··· Given records ···

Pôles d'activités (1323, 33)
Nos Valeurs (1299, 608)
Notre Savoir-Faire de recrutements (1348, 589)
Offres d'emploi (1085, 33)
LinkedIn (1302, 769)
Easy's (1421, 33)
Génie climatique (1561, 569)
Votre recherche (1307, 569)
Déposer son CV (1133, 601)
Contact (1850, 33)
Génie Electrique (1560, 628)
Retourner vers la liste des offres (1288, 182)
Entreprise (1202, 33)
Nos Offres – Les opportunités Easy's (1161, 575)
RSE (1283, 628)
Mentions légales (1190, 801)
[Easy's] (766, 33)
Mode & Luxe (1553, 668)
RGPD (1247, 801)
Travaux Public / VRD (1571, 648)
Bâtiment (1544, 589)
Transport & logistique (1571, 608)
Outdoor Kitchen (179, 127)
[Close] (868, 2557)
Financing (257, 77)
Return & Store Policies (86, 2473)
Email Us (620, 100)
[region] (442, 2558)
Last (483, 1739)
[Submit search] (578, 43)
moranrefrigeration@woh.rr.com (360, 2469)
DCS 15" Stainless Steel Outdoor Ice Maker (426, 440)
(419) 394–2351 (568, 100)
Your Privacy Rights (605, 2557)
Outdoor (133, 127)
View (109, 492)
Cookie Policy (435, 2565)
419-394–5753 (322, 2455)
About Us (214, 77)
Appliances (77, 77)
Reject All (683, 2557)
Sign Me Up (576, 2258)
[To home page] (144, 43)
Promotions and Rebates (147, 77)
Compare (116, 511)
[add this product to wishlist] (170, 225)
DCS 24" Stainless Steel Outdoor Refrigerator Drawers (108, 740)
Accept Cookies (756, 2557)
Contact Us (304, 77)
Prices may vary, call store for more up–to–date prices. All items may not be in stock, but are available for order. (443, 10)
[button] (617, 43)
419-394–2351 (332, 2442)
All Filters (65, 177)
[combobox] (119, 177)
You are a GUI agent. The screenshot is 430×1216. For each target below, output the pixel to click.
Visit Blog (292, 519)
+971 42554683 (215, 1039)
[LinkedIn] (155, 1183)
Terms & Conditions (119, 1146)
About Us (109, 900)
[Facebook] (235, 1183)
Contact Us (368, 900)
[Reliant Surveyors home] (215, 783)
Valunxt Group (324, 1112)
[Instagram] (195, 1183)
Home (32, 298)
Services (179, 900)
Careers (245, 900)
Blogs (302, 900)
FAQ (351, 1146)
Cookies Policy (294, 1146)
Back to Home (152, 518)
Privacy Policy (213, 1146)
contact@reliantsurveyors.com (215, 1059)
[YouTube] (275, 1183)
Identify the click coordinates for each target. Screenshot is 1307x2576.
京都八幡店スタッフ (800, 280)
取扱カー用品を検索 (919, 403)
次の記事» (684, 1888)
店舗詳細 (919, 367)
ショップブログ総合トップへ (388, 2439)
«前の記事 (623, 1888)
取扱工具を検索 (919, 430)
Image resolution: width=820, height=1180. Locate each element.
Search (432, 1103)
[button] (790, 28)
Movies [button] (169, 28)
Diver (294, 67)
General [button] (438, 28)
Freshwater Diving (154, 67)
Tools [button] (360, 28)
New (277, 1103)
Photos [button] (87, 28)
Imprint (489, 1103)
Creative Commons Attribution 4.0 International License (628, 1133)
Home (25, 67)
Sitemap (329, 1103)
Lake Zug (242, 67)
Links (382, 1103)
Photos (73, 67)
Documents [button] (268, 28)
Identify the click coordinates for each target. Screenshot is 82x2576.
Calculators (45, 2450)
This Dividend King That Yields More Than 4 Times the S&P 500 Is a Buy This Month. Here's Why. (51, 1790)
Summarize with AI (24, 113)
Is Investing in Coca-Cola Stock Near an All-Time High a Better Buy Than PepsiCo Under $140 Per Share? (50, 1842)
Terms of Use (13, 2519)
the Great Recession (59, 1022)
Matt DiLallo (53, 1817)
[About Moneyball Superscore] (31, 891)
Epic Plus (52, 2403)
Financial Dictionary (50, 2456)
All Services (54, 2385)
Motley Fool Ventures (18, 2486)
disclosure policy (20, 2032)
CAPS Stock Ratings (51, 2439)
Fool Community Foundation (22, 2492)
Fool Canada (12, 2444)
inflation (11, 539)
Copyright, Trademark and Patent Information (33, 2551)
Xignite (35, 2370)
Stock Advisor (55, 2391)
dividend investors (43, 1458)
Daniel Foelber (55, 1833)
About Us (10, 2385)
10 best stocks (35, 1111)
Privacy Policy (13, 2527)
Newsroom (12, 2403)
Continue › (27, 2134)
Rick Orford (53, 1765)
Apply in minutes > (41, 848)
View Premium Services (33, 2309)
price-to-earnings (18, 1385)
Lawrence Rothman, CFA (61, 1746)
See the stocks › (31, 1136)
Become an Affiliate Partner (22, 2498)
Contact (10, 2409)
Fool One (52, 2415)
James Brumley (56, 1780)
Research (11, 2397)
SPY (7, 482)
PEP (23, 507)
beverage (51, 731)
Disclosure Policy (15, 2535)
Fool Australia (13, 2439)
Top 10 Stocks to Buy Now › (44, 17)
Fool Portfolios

···

- _Problem statement_
Write out each line exactly, beginning at the one with "Privacy Policy (13, 2527)" and ending at the final line of the records above, with nothing added.

- _The completed task_
Privacy Policy (13, 2527)
Newsroom (12, 2403)
Continue › (27, 2134)
Rick Orford (53, 1765)
Apply in minutes > (41, 848)
View Premium Services (33, 2309)
price-to-earnings (18, 1385)
Lawrence Rothman, CFA (61, 1746)
See the stocks › (31, 1136)
Become an Affiliate Partner (22, 2498)
Contact (10, 2409)
Fool One (52, 2415)
James Brumley (56, 1780)
Research (11, 2397)
SPY (7, 482)
PEP (23, 507)
beverage (51, 731)
Disclosure Policy (15, 2535)
Fool Australia (13, 2439)
Top 10 Stocks to Buy Now › (44, 17)
Fool Portfolios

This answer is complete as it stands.